Investors brave the rain for shot at a pre-sale of The Mark at 1372 Seymour


Sunday, November 29th, 2009

Condo lineups return

Sam Cooper
Province

People in a display suite look at a mock-up of the building. Parts of it are expected to be completed by 2013. Photograph by: Jon Murray, The Province

The buzz is back.

In scenes rarely seen since the Vancouver real-estate market peaked in early 2008, a horde of hungry investors lined up for hours in a downpour Saturday to get first dibs on pre-sale condo units in a tower to be erected in Yaletown.

Cam Good, who is heading up marketing for “The Mark” by Onni, said some investors even slept outside Friday night to ensure prime line-up positions.

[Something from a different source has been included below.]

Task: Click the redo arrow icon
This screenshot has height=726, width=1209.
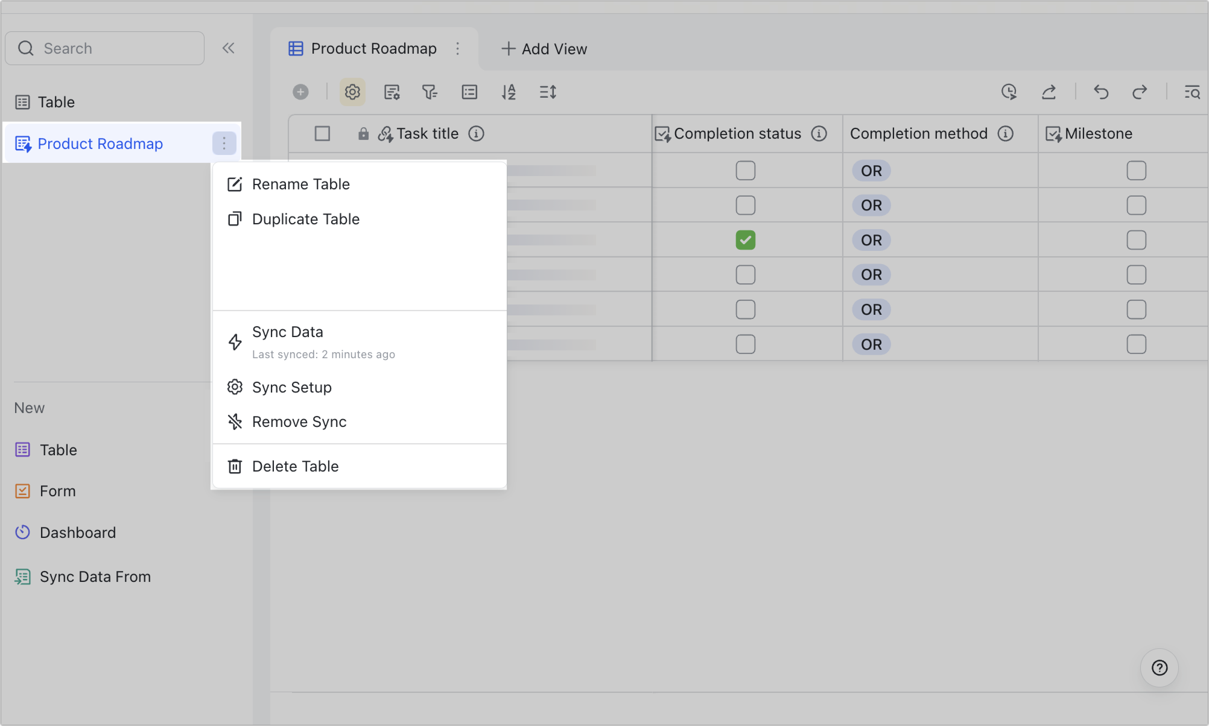Action: (1139, 92)
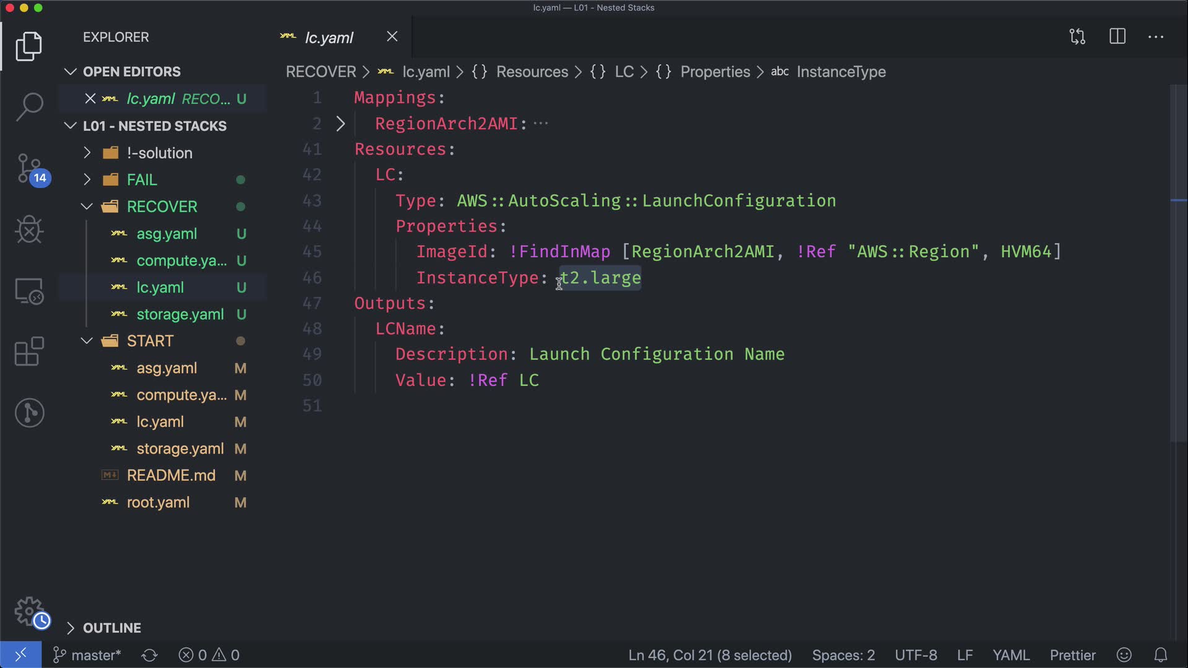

“We’re blown away by the turnout,” Good said from inside the downtown pre-sale centre as about 50 investors scrambled around a model of the building.

He said 190 units in the first 26 floors of the tower, to be completed in 2013 and located at the corner of Pacific and Seymour, were offered in the release, and prices ranged from about $320,000 to more than $900,000.

Developers hope to get approval for 41 floors, Good said, with top-floor sales targeted at international investors expected to be in Vancouver for the 2010 Olympics in February.

While the global debt and credit crisis continues to haunt developments in former real-estate hotspots like Dubai in the United Arab Emirates, Good said Vancouver is back in boom times.

“The [real-estate] strength in Vancouver is unlike anything in the world,” Good said.

Mayur Arora, who told The Province he hoped to land a top-floor unit, and his realtor K.D. Dhaliwal, said location and scarcity make the site an attractive investment.

“I’m here because they are selling Yaletown at today’s prices, but the speculation is [that] prices will go up after the Olympics,” Arora said.

Steve Dhana was amazed by speculator interest as he watched investors rushing to place bids on units.

“The prices went up $50,000 last night,” Dhana said. He hoped to buy a unit in the $500,000 price-range, and also expected prices to surge in February 2010.

The City of Vancouver will also be banking on an Olympics-fuelled condo boom at the $1.2-billion Athletes Village on southeast False Creek. Marketer Bob Rennie decided to take project units off the market until after the 2010 Games. The city hopes to recoup taxpayer dollars on the property by selling about 730 market condos.

According to the latest benchmark figures from the Real Estate Board of Greater Vancouver, October 2009 prices for all residential properties in Greater Vancouver increased 6.8 per cent to $553,702 from $518,668 in October 2008.

Residential property sales in Greater Vancouver totalled 3,704 in October 2009, an increase of 4.1 per cent from the 3,559 sales recorded in September 2009, and an increase of 171.6 per cent compared to October 2008.